Saat terjadi ledakkan, perempuan berusia 50 tahun ini, sedang sarapan. "Suara ledakkannya sangat keras. Saya sempat melompat sangking kagetnya," kata Idawati kepada Okezone ditemui di rumahnya, Minggu (13/5/2018).
Ida mengaku, sempat tidak mengira jika ledakkan itu adalah bom di gereja tersebut. Ia menduga, ledakkan tersebut berasal dari tabung elpiji yang meledak. Tak lama berselang, ia langsung keluar rumah dan melihat kondisi gerja riuh. Para Jemaat berlarian setelah terjadi ledakkan.
Ida mengaku langsung kembali kedalam rumah dan sempat shock. Sementara di luar rumah sudah ramai dan banyak yang berteriak-teriak karena ledakkan bom tersebut.
"Saya tidak menduga. Ternyata dibom gereja itu. Lokasinya, sangat dekat dengan rumah saya," ujar Perempuan berkerudung ini.

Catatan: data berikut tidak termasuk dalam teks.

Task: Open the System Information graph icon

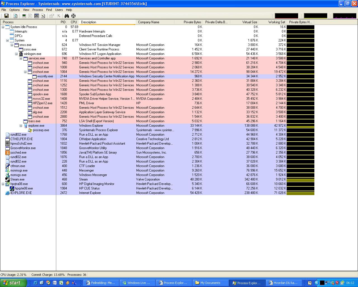Action: [24, 16]
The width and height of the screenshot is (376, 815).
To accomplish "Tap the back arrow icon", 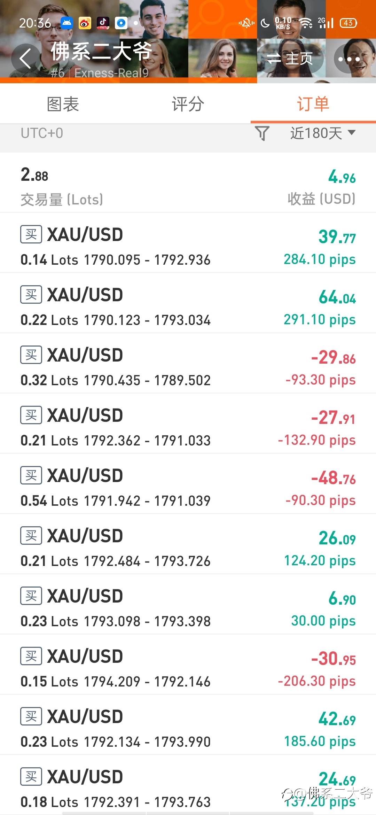I will (25, 59).
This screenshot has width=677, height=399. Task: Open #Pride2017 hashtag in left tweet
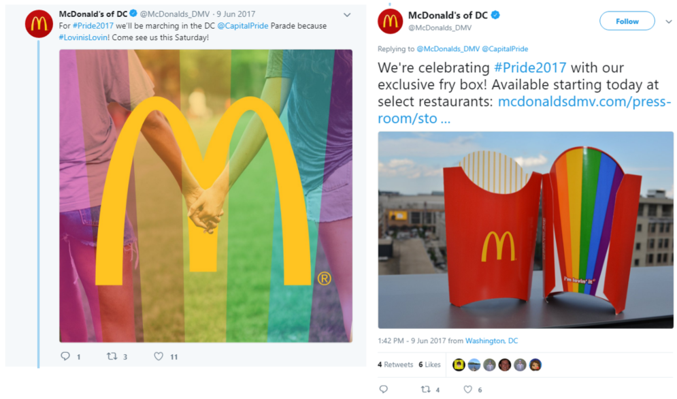click(x=93, y=26)
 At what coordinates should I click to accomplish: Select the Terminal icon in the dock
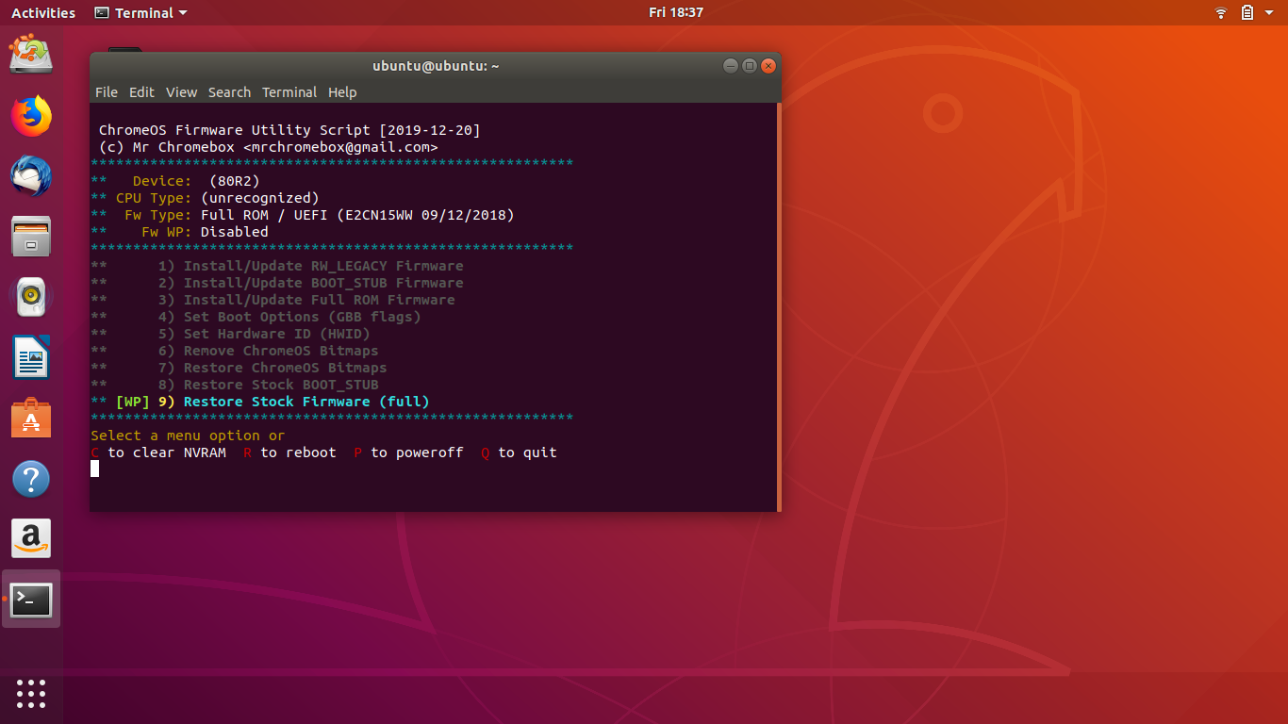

Ida mengatakan, jemaat Gereja SMTB ini memang banyak. Bahkan, Gereja tersebut memiliki sejumlah kegiatan peribadatan tidak hanya pada hari Minggu saja. "Banyak kok Jemaatnya. Tiap hari ramai gereja ini, jadi tidak hanya hari minggu saja," pungka Idawati.
Tiga gereja di Surabaya menjadi sasaran Bom yang diduga Bom Bunuh Diri. Bom meledak di tiga lokasi yakni, Gereja SMTB Ngagel, GKI Diponegoro dan GKI Arjuno. Hingga saat ini, belum ada pernyataan dari pihak kepolisian terkait pelaku pengboman hingga jaringan teroris pelaku pengeboman.